WHAT YOU ARE ASKED TO DO: Transcribe every record beneath, precisely as written.

[Dataset entries]
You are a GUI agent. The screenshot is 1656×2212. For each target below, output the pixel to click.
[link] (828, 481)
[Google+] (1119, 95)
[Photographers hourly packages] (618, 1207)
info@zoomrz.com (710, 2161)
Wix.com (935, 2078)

ANSWER TO THIS TASK:
You are a GUI agent. The screenshot is 1656×2212. For each target below, output the pixel to click.
[link] (828, 481)
[Google+] (1119, 95)
[Photographers hourly packages] (618, 1207)
info@zoomrz.com (710, 2161)
Wix.com (935, 2078)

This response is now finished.